Posted by Zhan Zhang <zz...@hortonworks.com>.
Thanks Cheng for the insights.
Regarding the HCatalog, I did some initial investigation too and agree with you. As of now, it seems not a good solution. I will try to talk to Hive people to see whether there is such guarantee for downward compatibility for thrift protocol. By the way, I tried some basic functions using hive-0.13 connect to hive-0.14 metastore, and it looks like they are compatible.
Thanks.
Zhan Zhang
On Nov 22, 2014, at 7:14 AM, Cheng Lian <li...@gmail.com> wrote:
> Should emphasize that this is still a quick and rough conclusion, will investigate this in more detail after 1.2.0 release. Anyway we really like to provide Hive support in Spark SQL as smooth and clean as possible for both developers and end users.
>
> On 11/22/14 11:05 PM, Cheng Lian wrote:
>>
>> Hey Zhan,
>>
>> This is a great question. We are also seeking for a stable API/protocol that works with multiple Hive versions (esp. 0.12+). SPARK-4114 <https://issues.apache.org/jira/browse/SPARK-4114> was opened for this. Did some research into HCatalog recently, but I must confess that I’m not an expert on HCatalog, actually spent only 1 day on exploring it. So please don’t hesitate to correct me if I was wrong about the conclusions I made below.
>>
>> First, although HCatalog API is more pleasant to work with, it’s unfortunately feature incomplete. It only provides a subset of most commonly used operations. For example, |HCatCreateTableDesc| maps only a subset of |CreateTableDesc|, properties like |storeAsSubDirectories|, |skewedColNames| and |skewedColValues| are missing. It’s also impossible to alter table properties via HCatalog API (Spark SQL uses this to implement the |ANALYZE| command). The |hcat| CLI tool provides all those features missing in HCatalog API via raw Metastore API, and is structurally similar to the old Hive CLI.
>>
>> Second, HCatalog API itself doesn’t ensure compatibility, it’s the Thrift protocol that matters. HCatalog is directly built upon raw Metastore API, and talks the same Metastore Thrift protocol. The problem we encountered in Spark SQL is that, usually we deploy Spark SQL Hive support with embedded mode (for testing) or local mode Metastore, and this makes us suffer from things like Metastore database schema changes. If Hive Metastore Thrift protocol is guaranteed to be downward compatible, then hopefully we can resort to remote mode Metastore and always depend on most recent Hive APIs. I had a glance of Thrift protocol version handling code in Hive, it seems that downward compatibility is not an issue.
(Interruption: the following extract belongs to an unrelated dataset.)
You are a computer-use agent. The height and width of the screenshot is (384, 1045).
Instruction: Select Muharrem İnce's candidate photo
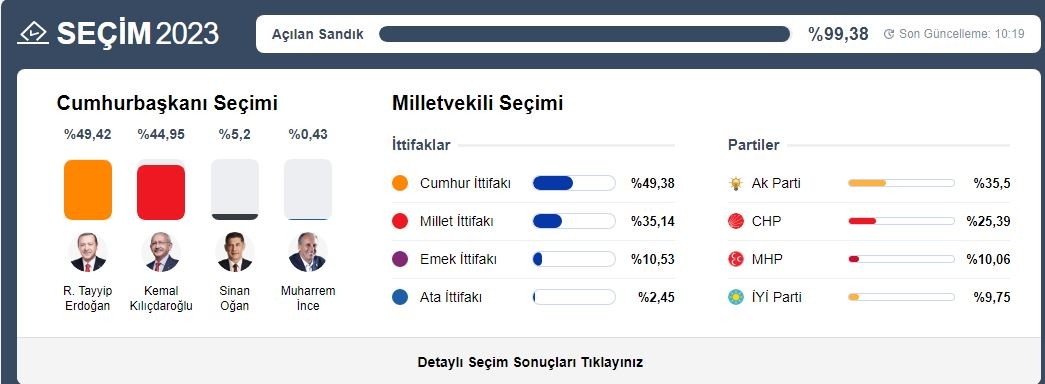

However I didn’t find any official documents about Thrift protocol compatibility.
>>
>> That said, in the future, hopefully we can only depend on most recent Hive dependencies and remove the Hive shim layer introduced in branch 1.2. For users who use exactly the same version of Hive as Spark SQL, they can use either remote or local/embedded Metastore; while for users who want to interact with existing legacy Hive clusters, they have to setup a remote Metastore and let the Thrift protocol to handle compatibility.
>>
>> — Cheng
>>
>> On 11/22/14 6:51 AM, Zhan Zhang wrote:
>>
>>> Now Spark and hive integration is a very nice feature. But I am wondering
>>> what the long term roadmap is for spark integration with hive. Both of these
>>> two projects are undergoing fast improvement and changes. Currently, my
>>> understanding is that spark hive sql part relies on hive meta store and
>>> basic parser to operate, and the thrift-server intercept hive query and
>>> replace it with its own engine.
>>>
>>> With every release of hive, there need a significant effort on spark part to
>>> support it.
>>>
>>> For the metastore part, we may possibly replace it with hcatalog. But given
>>> the dependency of other parts on hive, e.g., metastore, thriftserver,
>>> hcatlog may not be able to help much.
>>>
>>> Does anyone have any insight or idea in mind?
>>>
>>> Thanks.
>>>
>>> Zhan Zhang
>>>
>>>
>>>
>>> --
>>> View this message in context:http://apache-spark-developers-list.1001551.n3.nabble.com/How-spark-and-hive-integrate-in-long-term-tp9482.html
>>> Sent from the Apache Spark Developers List mailing list archive at Nabble.com.
>>>
>>> ---------------------------------------------------------------------
>>> To unsubscribe, e-mail:dev-unsubscribe@spark.apache.org
>>> For additional commands, e-mail:dev-help@spark.apache.org
>>>
>>> .
>>>
>>
>
--
CONFIDENTIALITY NOTICE
NOTICE: This message is intended for the use of the individual or entity to
which it is addressed and may contain information that is confidential,
privileged and exempt from disclosure under applicable law. If the reader
of this message is not the intended recipient, you are hereby notified that
any printing, copying, dissemination, distribution, disclosure or
forwarding of this communication is strictly prohibited. If you have
received this communication in error, please contact the sender immediately
and delete it from your system. Thank You.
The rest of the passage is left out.